VIEDMA-PENAL N° 1
Un preso no tuvo clases, los informes dieron negativo, y decidieron que siga encerrado
El Juzgado de Ejecución Penal N° 8 de esta capital no hizo lugar al pedido de un interno del Penal N° 1 de esta ciudad para gozar de un beneficio de libertad asistida en el caso de una condena previa y una segunda en el marco de un juicio de carácter abreviado por el robo de una bicicleta y por el que se determinó un castigo de siete meses de prisión.
La titular del tribunal, Shirley González, negó esa posibilidad “por no reunir la totalidad de los requisitos exigidos por la normativa vigente (Artículo 54° de la Ley 24.660 sobre libertad asistida), toda vez que la salida anticipada puede constituir un grave riesgo para el condenado, la víctima y la sociedad”.

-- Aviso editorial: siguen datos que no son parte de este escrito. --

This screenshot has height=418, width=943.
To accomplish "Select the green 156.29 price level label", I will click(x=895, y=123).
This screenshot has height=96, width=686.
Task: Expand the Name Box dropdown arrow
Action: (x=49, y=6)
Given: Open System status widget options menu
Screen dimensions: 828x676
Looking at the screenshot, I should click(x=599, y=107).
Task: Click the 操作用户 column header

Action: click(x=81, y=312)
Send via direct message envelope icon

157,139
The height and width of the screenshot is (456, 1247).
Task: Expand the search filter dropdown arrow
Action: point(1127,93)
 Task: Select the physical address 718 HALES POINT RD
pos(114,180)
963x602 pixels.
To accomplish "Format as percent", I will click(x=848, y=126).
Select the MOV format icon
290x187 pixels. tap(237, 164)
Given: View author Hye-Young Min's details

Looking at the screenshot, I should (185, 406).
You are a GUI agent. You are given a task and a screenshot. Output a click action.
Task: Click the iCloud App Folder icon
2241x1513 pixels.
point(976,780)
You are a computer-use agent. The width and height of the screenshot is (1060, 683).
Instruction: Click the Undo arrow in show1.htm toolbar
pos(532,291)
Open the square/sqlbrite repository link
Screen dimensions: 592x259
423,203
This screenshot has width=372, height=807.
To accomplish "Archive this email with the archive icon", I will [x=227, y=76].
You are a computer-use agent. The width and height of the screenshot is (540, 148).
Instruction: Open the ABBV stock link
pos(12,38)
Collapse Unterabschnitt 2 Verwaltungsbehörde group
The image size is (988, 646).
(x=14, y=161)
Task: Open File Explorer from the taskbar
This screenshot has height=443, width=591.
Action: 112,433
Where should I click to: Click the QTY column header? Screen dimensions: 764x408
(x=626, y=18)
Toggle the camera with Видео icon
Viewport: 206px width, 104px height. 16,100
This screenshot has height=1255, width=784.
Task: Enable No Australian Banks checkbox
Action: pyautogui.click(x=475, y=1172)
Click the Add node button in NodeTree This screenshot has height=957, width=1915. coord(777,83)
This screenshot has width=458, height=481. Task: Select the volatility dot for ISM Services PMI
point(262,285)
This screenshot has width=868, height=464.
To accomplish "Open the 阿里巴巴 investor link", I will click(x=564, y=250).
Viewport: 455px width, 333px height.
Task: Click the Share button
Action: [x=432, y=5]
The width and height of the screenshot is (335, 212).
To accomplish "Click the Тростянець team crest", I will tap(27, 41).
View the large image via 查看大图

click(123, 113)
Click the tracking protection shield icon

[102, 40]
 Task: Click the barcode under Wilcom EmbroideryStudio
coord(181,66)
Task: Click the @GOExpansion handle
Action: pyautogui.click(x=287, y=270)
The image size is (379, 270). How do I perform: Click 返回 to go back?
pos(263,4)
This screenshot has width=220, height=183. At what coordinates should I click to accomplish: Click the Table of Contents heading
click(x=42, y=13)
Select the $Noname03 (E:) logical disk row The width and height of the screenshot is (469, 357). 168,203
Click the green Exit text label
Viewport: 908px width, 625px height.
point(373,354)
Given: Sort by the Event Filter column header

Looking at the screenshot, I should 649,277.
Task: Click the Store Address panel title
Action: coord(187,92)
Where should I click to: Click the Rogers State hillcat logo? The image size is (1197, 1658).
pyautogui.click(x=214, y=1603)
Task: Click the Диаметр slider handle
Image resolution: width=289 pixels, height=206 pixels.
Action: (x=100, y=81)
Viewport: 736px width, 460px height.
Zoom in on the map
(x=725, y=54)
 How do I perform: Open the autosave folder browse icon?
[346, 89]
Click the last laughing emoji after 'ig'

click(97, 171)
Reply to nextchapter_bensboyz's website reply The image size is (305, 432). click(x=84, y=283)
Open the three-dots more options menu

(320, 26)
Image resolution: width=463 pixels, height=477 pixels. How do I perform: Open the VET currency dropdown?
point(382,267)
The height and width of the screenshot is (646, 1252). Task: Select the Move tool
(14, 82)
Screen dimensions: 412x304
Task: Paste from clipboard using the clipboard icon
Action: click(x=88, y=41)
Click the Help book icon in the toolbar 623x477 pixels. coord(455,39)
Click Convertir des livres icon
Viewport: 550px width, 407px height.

En el caso, puso en la balanza lo informado por el Gabinete Técnico Criminológico y el Área Psicológica del Consejo Correccional del Complejo Penal N° 1 y demás fundamentos expuestos en el marco de una audiencia, pese a que la defensa del condenado reprochó los informes que perjudicaron a su defendido.
La defensa rechazó por inexacto el informe social sobre que su defendido de unos 30 años no tiene un proyecto laboral, al psicológico sobre que “no estaba en condiciones”, pero el que más le llamó la atención fue que no le pudieron garantizar en la cárcel el servicio educativo, sin embargo esa situación le jugó en contra, y no se pudo rebatir las conclusiones.